When we get on stage, I show everyone how the notebook works. You put it in the microwave, and it all erases.

People are like, ‘Are you kidding me? This is crazy, right? It's just a paper and pen notebook, but it all erases in the microwave?’

And I ask everyone, ‘Now, who here wants a Rocketbook?’ 

People raise their hands.

I'm like, ‘Great! You can buy it now or pre-order yours now on Indiegogo.’

That day we got about $2,000 worth of pre orders.
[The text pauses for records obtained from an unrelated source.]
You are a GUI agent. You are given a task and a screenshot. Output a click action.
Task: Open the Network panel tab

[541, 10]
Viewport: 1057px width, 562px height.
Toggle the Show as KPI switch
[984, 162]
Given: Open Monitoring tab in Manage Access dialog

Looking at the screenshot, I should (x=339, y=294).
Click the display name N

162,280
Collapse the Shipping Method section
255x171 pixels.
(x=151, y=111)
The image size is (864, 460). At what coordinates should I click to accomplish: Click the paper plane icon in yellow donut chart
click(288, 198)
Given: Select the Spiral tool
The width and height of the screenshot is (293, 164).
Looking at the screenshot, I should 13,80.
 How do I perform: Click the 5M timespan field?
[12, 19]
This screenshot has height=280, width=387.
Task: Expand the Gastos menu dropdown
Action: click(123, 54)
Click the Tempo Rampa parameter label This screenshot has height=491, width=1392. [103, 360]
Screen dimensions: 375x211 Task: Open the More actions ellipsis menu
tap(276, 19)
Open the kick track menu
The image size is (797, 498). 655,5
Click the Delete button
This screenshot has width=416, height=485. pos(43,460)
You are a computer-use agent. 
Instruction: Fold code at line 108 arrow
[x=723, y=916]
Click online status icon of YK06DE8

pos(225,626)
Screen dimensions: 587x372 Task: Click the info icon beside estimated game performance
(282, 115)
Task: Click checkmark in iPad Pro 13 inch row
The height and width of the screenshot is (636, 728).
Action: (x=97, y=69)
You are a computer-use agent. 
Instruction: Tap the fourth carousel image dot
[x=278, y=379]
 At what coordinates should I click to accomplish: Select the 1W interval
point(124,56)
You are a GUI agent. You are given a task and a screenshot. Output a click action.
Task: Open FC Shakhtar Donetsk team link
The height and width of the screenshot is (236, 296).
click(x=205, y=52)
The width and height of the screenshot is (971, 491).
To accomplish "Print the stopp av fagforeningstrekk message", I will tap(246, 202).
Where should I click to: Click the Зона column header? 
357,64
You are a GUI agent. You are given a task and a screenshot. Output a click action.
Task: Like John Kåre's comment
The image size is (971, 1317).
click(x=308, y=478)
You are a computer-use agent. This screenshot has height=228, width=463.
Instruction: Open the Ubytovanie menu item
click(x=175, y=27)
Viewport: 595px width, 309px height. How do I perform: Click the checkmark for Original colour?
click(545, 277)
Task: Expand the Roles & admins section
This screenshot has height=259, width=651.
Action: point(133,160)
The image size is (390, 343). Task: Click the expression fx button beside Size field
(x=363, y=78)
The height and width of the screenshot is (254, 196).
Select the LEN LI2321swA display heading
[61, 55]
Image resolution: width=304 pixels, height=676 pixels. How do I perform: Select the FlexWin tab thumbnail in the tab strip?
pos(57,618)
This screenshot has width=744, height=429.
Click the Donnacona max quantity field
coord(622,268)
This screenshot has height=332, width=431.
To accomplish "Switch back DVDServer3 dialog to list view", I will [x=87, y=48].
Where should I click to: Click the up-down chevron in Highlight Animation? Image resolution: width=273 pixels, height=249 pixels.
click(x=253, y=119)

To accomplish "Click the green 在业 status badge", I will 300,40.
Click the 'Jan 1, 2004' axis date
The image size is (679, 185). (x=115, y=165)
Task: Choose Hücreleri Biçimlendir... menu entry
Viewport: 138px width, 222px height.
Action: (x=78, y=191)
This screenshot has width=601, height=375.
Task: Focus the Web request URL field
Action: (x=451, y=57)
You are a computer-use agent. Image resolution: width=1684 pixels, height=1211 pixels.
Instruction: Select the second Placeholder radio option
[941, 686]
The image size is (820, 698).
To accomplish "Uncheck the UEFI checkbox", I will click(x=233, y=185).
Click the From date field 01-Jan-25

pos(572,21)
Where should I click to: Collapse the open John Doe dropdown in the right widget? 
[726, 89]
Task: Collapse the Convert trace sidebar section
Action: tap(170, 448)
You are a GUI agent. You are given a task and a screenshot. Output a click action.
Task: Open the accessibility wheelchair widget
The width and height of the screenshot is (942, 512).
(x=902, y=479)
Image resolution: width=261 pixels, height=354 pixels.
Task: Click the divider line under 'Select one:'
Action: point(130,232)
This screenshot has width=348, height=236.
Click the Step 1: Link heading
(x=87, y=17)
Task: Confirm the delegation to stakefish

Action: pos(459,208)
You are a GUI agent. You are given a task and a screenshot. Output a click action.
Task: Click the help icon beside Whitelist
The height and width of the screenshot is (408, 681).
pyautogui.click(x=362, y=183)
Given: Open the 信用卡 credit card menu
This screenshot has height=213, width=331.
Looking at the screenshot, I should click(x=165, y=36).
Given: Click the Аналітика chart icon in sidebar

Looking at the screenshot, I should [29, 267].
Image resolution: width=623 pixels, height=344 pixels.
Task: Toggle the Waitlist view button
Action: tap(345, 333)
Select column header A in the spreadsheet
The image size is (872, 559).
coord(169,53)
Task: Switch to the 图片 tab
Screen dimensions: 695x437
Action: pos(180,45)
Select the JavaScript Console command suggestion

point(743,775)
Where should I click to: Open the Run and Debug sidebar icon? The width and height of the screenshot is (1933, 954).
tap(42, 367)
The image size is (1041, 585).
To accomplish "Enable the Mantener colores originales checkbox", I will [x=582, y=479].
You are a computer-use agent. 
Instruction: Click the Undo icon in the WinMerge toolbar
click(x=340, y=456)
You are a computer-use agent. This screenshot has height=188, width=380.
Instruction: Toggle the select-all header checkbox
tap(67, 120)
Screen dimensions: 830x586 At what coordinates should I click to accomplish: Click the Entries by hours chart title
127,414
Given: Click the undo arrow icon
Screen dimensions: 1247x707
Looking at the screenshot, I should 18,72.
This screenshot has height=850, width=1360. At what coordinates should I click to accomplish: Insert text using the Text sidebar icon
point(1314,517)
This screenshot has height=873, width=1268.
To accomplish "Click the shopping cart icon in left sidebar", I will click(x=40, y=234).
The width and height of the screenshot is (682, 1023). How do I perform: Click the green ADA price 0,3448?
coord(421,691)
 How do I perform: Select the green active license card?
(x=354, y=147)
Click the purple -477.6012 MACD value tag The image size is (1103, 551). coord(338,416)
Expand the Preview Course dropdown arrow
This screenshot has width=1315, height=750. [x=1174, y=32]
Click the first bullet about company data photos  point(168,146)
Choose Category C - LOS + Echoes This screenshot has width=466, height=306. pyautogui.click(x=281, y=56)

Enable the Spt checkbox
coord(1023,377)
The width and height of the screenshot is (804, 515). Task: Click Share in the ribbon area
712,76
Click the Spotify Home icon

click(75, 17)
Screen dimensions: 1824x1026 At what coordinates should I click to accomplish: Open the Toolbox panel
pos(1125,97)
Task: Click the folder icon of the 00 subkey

The next day, maybe another $3,000, and we're like, ‘Hey, that's pretty cool.’

When we woke up on Saturday our phones went berserk.

It was just ‘ding, ding, ding, ding, ding!’ We sold $99,000 worth of notebook pre-sales that day.

Q: How did you go from those 2,000 initial backers to raising $1 million in funding from that campaign?

A couple of things were instrumental.

One is we had a product that was really worthy of people talking about, and our conversion rate was really good. Our copy and our video were effective.

We didn't really have any marketing budget, right? So we had to be irreverent, stand out, and capture people in the first 10 seconds of the video. We thought a good way to do that would be two dudes in sunglasses and an astronaut outfit throwing notebooks around Staples.

Because all these notebooks have just been sitting here collecting dust while other products have been innovated. There are smart helmets, smart shoes, and smart everything. But the notebook industry had been asleep at the wheel, and we're making fun of them by pulling a [paper notebook] off of the shelf and saying, ‘Hey, what is this? The notebook that Hemingway wrote in. That's cool, I guess,’ and tossing it.

We did not have permission from Staples to do this, so we dressed in our orange astronaut outfits that we got from Amazon and decided to do it until we got kicked out of Staples, but it took a surprising long time to get kicked out.

Q: In November, 2015 things started to take a turn for the worst. What happened?

Yeah, so we launched this crowdfunding campaign in March and had given an estimated delivery day of November. We thought that would be plenty of time. But the major [issue] was getting the notebook itself to work reliably in various microwaves.

The problem was that if you took one of our prototypes and put it in a microwave for a minute, the heat-erase ink would make it clear, and everything would work great, but if you put the same notebook in my microwave, it might not erase completely after one minute. And if you put it in someone else's, it may burst into flames within a minute because microwaves have different power levels.

We ran into some problems fulfilling it and getting it manufactured, and then I owed one of our vendors over $400,000 before they released the next batch of books as well. So I was kind of stuck. And what were we going to do? Tell the rest of the backers that, ‘Sorry, we're bankrupt. We can't deliver your product.

Q: How did backers respond to the delay?

Some were patient, some were like, ‘Cool, this happens in crowdfunding.’

Others were like, ‘I want my money back.’ And I said no to everybody if they wanted their money back. I'm like, ‘This is a crowdfunding campaign. I'm sorry if you're mad at us, but we're trying to use all the funds to get everything out for everybody.’ 

Some people got extremely angry about that…

They're like, ‘I can't believe this. This is outrageous. You clearly have a million dollars in your bank account, and you're taking off for Jamaica. I want to f**ing k*ll you. You suck.’

My emotional health was at a really low point where I was like taking Adderall during the day to like keep going. I was just terrified that we wouldn't make it through, and I would look like a loser and have to go get a real job, and suicidal thoughts came up. I'm not saying I was on the brink of suicide, but it was one of the few times in my life when these intrusive suicidal thoughts were in my head at times.

Between making the product, I didn't even have time to respond to all of the comments because I just decided I was going to focus on the product. If I have to spend 15-20 hours in a day working on something, it's going to be working on this emergency, which is the product.

That pressure actually got us to figure out the problem, deliver to backers [and build new products that would help us reach a $50 Million exit].